Here’s an example using TCP scanning:
public class ClamAVVirusScanner : IVirusScannerService
{
private readonly string _clamAVServer;
private readonly int _clamAVPort;
public ClamAVVirusScanner(IConfiguration config)
{
_clamAVServer = config["ClamAV:Server"];
_clamAVPort = int.Parse(config["ClamAV:Port"]);
}
public async Task<bool> ScanFileAsync(string filePath)
{
using (var client = new TcpClient(_clamAVServer, _clamAVPort))
using (var stream = client.GetStream())
{
var fileData = await File.ReadAllBytesAsync(filePath);
var command = Encoding.UTF8.GetBytes("zINSTREAM\0");
await stream.WriteAsync(command, 0, command.Length);
await stream.WriteAsync(fileData, 0, fileData.Length);
// End of stream
await stream.WriteAsync(new byte[] { 0, 0, 0, 0 });
byte[] responseBuffer = new byte[1024];
int bytesRead = await stream.ReadAsync(responseBuffer);
var response = Encoding.UTF8.GetString(responseBuffer, 0, bytesRead);
return !response.Contains("FOUND");
}
}
}
Option 2: Using External Virus Scanning API
If you prefer cloud scanning (no setup required), you can use services like:
VirusTotal API
Cloudmersive Virus Scan
Metadefender API
Example (VirusTotal)
public async Task<bool> ScanWithVirusTotalAsync(string filePath)
{
using var http = new HttpClient();
using var form = new MultipartFormDataContent();
form.Add(new ByteArrayContent(await File.ReadAllBytesAsync(filePath)), "file", Path.GetFileName(filePath));
http.DefaultRequestHeaders.Add("x-apikey", "YOUR_API_KEY");
var response = await http.PostAsync("https://www.virustotal.com/api/v3/files", form);
var content = await response.Content.ReadAsStringAsync();
return !content.Contains("\"malicious\"");
}
Step 4: Security Best Practices
Always validate file type before upload.
Set max upload size in ASP.NET Core configuration.
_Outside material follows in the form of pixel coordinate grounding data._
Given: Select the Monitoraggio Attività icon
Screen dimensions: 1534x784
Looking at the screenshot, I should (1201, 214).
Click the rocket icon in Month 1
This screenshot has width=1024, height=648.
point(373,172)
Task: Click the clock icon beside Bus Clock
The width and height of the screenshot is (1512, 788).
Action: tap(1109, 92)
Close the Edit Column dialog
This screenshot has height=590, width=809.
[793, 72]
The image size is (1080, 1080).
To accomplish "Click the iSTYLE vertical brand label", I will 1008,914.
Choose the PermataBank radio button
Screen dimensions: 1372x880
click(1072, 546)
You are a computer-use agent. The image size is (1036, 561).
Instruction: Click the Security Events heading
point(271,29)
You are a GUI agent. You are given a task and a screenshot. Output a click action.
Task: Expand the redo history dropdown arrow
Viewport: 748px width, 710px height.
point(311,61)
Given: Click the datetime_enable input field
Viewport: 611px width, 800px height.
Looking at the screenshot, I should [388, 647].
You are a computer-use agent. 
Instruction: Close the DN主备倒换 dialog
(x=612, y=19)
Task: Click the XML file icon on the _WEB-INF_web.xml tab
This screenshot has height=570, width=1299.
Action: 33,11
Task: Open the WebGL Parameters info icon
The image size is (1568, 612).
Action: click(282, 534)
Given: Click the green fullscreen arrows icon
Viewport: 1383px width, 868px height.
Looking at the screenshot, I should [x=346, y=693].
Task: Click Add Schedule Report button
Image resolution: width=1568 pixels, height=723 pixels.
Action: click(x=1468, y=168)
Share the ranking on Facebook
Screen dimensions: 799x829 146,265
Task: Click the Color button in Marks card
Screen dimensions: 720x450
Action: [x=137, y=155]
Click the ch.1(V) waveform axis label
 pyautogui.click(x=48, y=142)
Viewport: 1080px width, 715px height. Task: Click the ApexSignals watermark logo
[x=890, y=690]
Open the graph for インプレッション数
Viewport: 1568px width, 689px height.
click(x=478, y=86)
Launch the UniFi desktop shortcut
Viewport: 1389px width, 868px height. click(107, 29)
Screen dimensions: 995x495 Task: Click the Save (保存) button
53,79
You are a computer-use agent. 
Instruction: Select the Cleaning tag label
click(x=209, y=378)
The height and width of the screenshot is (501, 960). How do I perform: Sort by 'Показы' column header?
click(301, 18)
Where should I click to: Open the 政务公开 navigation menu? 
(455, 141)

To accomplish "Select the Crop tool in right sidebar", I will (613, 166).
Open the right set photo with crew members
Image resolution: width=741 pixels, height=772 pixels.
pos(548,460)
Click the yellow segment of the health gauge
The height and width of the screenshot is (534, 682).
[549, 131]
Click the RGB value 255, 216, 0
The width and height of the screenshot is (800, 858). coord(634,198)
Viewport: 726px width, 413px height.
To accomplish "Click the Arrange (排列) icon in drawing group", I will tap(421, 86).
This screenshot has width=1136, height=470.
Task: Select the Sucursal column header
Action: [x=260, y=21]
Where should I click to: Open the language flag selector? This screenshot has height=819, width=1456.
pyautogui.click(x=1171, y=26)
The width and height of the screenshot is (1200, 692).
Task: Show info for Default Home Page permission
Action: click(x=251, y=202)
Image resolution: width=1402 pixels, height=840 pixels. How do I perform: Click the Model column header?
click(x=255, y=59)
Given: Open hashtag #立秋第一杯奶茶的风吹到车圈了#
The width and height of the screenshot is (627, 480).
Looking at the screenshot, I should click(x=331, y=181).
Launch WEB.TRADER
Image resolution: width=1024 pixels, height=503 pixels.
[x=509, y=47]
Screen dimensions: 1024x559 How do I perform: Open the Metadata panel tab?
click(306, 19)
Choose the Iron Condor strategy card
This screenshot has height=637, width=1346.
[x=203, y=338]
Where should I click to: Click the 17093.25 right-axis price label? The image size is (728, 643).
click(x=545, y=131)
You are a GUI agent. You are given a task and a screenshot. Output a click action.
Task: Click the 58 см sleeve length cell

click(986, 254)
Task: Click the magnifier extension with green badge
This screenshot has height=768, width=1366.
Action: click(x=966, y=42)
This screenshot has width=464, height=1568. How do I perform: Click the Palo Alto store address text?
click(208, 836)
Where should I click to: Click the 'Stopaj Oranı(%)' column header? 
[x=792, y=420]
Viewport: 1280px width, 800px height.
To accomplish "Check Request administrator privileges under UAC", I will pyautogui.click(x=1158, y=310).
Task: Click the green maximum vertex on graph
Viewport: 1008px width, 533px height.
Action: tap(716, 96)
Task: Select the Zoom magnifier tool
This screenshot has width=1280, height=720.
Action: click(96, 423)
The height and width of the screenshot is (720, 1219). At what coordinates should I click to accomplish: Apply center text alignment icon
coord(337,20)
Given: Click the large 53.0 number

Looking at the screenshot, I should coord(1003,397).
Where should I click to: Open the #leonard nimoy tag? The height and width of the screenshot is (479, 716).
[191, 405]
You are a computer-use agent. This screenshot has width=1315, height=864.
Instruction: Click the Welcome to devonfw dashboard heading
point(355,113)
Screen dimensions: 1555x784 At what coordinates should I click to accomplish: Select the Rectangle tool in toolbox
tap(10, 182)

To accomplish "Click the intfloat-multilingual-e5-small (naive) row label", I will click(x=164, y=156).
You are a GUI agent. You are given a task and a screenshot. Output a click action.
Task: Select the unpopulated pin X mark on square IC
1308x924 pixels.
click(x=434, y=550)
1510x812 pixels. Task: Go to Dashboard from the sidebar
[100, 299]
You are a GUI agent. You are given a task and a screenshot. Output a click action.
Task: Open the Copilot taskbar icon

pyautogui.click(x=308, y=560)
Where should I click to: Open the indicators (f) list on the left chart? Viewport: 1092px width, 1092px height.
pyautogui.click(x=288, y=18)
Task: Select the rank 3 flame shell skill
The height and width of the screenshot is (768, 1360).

Use random filenames to prevent path traversal.
Never execute or render uploaded files directly.
Log scan results and notify admins of any infected uploads.
Flowchart: File Upload + Virus Scanning Workflow
User Uploads File (Angular)
│
▼
ASP.NET Core API Receives File
│
▼
Temporary Storage (File System / Memory)
│
▼
Virus Scanning (ClamAV or External API)
│
├── Clean → Move to Final Storage
└── Infected → Delete File + Log Event
Advanced Enhancements
Asynchronous Scan Queue: Use background jobs to scan large files in parallel.
Cloud Integration: Upload to Azure Blob or AWS S3 after scan.
Dashboard View: Show scan history and infection statistics.
Alerting System: Notify admin via email or Teams on detection.
Conclusion
A robust file upload pipeline with virus scanning not only improves security but also builds user trust.
By combining Angular, ASP.NET Core, and ClamAV (or any external API), you can easily implement a real-time scanning layer that keeps your ERP, CMS, or document portal safe from threats — without compromising user experience.
Security doesn’t have to slow you down — it can be seamlessly built into your system.